One possible implementation is as follows:

void mt_stack_push(struct mt_stack *top, void *data) {
  struct mt_stack *tb, *old;
  tb = malloc(sizeof(struct mt_stack));
  tb->data = data;

  old = top->next;
  tb->next = old;

  while(!__sync_bool_compare_and_swap(&top->next, old, tb)) {
    usleep(1);
    old = top->next;
    tb->next = old;
  }
}

void* mt_stack_pop(struct mt_stack *top)
{
  struct mt_stack *current;
  void *result = NULL;

  // Acquire the spinlock
  while(!__sync_bool_compare_and_swap(&top->stack_mutex, 0, 1)) {
    usleep(1);
  }

  current = top->next;

  // We can't pop and delete one element, because it's read-locked
  // But it can change because the push operation is lock-free
  while(current && !__sync_bool_compare_and_swap(&top->next, current, current->next)) {
    usleep(1);
    current = top->next;
  }

  if(current) {
    result = current->data;
    free(current);
  }

  // Release spinlock
  while(!__sync_bool_compare_and_swap(&top->stack_mutex, 1, 0)) {
    usleep(1);
  }

  return result;
}

This implementation was tested along with a correctly-implemented purely lock-free algorithm and the algorithms using spin-lock and mutex locking.

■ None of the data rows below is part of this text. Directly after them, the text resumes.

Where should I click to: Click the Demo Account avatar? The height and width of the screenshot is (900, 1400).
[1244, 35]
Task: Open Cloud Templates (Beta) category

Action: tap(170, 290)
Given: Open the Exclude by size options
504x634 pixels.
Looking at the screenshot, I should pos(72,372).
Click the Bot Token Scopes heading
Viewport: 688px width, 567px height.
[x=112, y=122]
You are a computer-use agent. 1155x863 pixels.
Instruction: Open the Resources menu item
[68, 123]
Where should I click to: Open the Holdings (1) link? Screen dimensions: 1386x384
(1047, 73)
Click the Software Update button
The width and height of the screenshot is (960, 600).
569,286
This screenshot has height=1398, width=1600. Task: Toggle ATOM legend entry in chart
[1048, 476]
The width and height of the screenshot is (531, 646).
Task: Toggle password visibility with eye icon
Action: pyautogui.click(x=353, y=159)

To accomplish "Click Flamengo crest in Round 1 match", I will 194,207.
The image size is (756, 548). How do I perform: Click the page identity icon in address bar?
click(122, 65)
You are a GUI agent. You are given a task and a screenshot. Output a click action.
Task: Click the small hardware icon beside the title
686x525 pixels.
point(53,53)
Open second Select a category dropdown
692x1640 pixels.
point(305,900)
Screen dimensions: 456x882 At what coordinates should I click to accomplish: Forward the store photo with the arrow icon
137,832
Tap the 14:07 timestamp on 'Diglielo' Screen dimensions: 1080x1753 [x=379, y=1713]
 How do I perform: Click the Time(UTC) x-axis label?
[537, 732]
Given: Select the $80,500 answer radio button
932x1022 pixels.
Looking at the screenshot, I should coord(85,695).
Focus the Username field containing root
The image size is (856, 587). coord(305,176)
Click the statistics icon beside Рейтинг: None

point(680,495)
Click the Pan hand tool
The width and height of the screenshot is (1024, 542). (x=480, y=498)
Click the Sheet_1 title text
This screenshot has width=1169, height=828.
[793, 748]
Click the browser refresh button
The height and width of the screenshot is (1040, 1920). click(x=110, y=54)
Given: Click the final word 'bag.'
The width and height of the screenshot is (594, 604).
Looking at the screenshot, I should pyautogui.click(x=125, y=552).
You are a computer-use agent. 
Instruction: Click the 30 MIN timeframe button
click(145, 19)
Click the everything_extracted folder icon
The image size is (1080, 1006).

The time of the execution for all of the mentioned algorithms is following (and fluctuated only insignificantly with the number of runs):

mutex:
real 0m1.336s
user 0m1.173s
sys 0m3.628s

lock-free:
real 0m0.533s
user 0m0.792s
sys 0m0.046s

spinlock:
real 0m0.520s
user 0m0.630s
sys 0m0.018s

semi-locked:
real 0m0.353s
user 0m0.360s
sys 0m0.075s

The fact that lock-free and spinlock algorithms differ so little is explained by the fact that stack has a single point of access (top), which I mentioned before. So why is the lock-free approach slower? Because of the all the guards against deleted pointers and the ABA’ problem that I mentioned.

The conclusions follow: before implementing a lock-free algorithm, an analysis should be performed to determine whether or not the container allows multiple access points and simultaneous access from several threads. It is possible that in this particular case (like in the case of the stack), lock-free algorithms will only add hassle, not providing any significant gain in performance.

This article also shows how mixed locked + lock-free approaches could be reasonable in implementing thread-safe concurrent algorithms.